Analysis of 78 PDAC tissue specimens by immunohistochemistry (IHC) was performed. All specimens were fixed in buffered formalin and embedded in paraffin. Sections of 4-μm thickness were deparaffinised in xylene and rehydrated. After microwave-heating of the sections in citrate buffer at 450 W for 2 min and subsequently at 80 W for 20 min, slides were cooled to room temperature, then treated with peroxidase-blocking reagent (DakoCytomation, Dako, Hamburg, Germany) and serum-blocking reagent (VECTASTAIN Elite ABC Kit; Vector Lab., Burlingame, CA, USA). Sections were incubated overnight at 4°C with an 1 : 250 diluted goat anti-human polyclonal Hiwi antibody (HIWI N-17:sc-22685; Santa Cruz Biotechnology Inc., Santa Cruz, CA, USA). The slides were further treated with the VECTASTAIN Elite ABC Kit, according to the manufacturer's instructions using a secondary biotinylated Anti-goat-IgG antibody. Diaminobenzidine was used as chromogen and the sections were counterstained with Mayer haematoxylin. All washing steps were performed in Tris-buffer. Immunohistochemical evaluation was carried out by at least two independent investigators. At least 500 neoplastic ductal cells were counted/examined per tissue section. Positive staining required a minimum of 10% of neoplastic cells exhibiting a distinct staining. Three patterns of staining intensity were defined: strong, intermediate and weak staining. Testicular seminomas served as positive control.

Statistical analysis

Kaplan–Meier and multivariate survival analysis according to the Cox's proportional hazards regression model (adjusted for tumour staging, type of tumour resection, patients' age and gender) was performed for evaluation of Hiwi mRNA expression and IHC results. First, two categories of Hiwi levels were set up for analysis of mRNA transcript levels: (1) ‘No expression' (<0.001 attogram (ag) Hiwi mRNA per (femtogram) fg HPRT mRNA); (2) ‘Elevated expression' (⩾0.001 ag Hiwi mRNA per fg HPRT mRNA). Second, analyses using the mean and median values as cutoff levels were performed. Accordingly, threshold levels were set at 1.12 and 0.62 ag Hiwi mRNA per fg HPRT mRNA, respectively. A third analysis applied the quartile of Hiwi mRNA expression and resulted in four groups, that is, two groups with low expression (<0.061 ag Hiwi mRNA per fg HPRT mRNA; n=27), a group with intermediate expression (intermediate expression ⩾0.061–<0.568 ag Hiwi mRNA per fg HPRT mRNA; n=15) and a group with high expression (⩾0.568 ag Hiwi mRNA per fg HPRT mRNA; n=14).
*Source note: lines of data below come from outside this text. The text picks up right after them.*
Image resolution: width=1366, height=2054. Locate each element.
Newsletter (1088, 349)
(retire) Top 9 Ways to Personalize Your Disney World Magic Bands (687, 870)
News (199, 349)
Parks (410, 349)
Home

In this analysis, we combined groups with the low and high expression profile and compared their joint expression with the intermediate expression group. The SPSS 15.0 software was used for statistical analysis. Values of P<0.05 were considered significant.


Pattern of Hiwi expression

Elevated transcript levels of Hiwi mRNA were measured in 40 out of 56 PDAC tissues (71.4%), whereas the remaining patients showed no detectable transcripts. The mean expression level of Hiwi transcripts was 1.12 (range: 0.00–28.24; median: 0.62) ag Hiwi mRNA per fg HPRT mRNA. Patients whose tumours showed an expression below or above the mean or median, revealed an equal distribution between tumour stages, resection types (R-status), age and gender (Table 1).

Table 1
Hiwi mRNA: clinical and histopathological data of ductal adenocarcinoma of the pancreas patients

In IHC, positive immunostaining with the anti-HIWI N-17 antibody was detected in 21 out of 78 samples (26.9%), whereas the remaining 57 tumours showed no positive staining in more than 10% of the cells (Table 2). Of the 21 positively stained tumours, 11 (14.1%) showed a simultaneous immunostaining in the nucleus and cytoplasm of the neoplastic ductal cells and 10 (12.8%) demonstrated a sole cytoplasmatic staining pattern (Figure 1). A total of 17 tumours showed a strong and 4 a moderate staining intensity, whereas a weak staining was not observed among the tumour samples. Patients with a Hiwi expression on protein level showed an equal distribution between the tumour stages, resection types, age and gender.

Figure 1
Immunohistochemical staining for Hiwi in ductal adenocarcinoma of the pancreas. Cytoplasmatic expression in neoplastic ductal carcinoma cells. (A: × 100; B: × 400).
Table 2
Immunohistochemistry – summary of clinical and histopathological data

Clinical outcome and Hiwi expression

In Kaplan–Meier and multivariate Cox's regression hazard analysis (adjusted to tumour resection type and tumour stage) no impact of Hiwi mRNA expression on survival was determined in a comparison of groups of patients whose tumours expressed Hiwi either below or above the median/mean level of expression. Furthermore, separation of patients in two groups with tumours expressing undetectable levels (<0.001 ag Hiwi mRNA per fg HPRT mRNA) or detectable levels of Hiwi transcripts (⩾0.001 ag Hiwi mRNA per fg HPRT mRNA) did not show an impact of Hiwi expression on survival (RR=1.401; P=0.328). These findings were independent of sex or age. In a former study involving patients with soft-tissue sarcoma, we identified three groups of patients, where patients with an elevated or a reduced Hiwi expression in their tumours showed a poor prognosis compared to patients with an intermediate expression level (Taubert et al, 2007a). Therefore, we separated patients into a group where tumours carried a high or a low expression of Hiwi transcripts and a group with intermediate Hiwi expression. We performed this separately for female and for male patients. In a multivariate Cox's regression analysis in male patients, we detected a 2.78-fold increased risk of tumour-related death for patients (P=0.034) whose tumours showed an elevated or a decreased expression of Hiwi compared to patients with an intermediate expression of Hiwi (Figure 2). Interestingly, for female patients no different impact on prognosis could be found comparing both patient groups.

Figure 2
Multivariate Cox's regression analysis: Hiwi mRNA expression in two male patient groups (adjusted to tumour stage and type of resection) in ductal adenocarcinoma of the pancreas: a group that includes patients whose tumours showed low or high expression ...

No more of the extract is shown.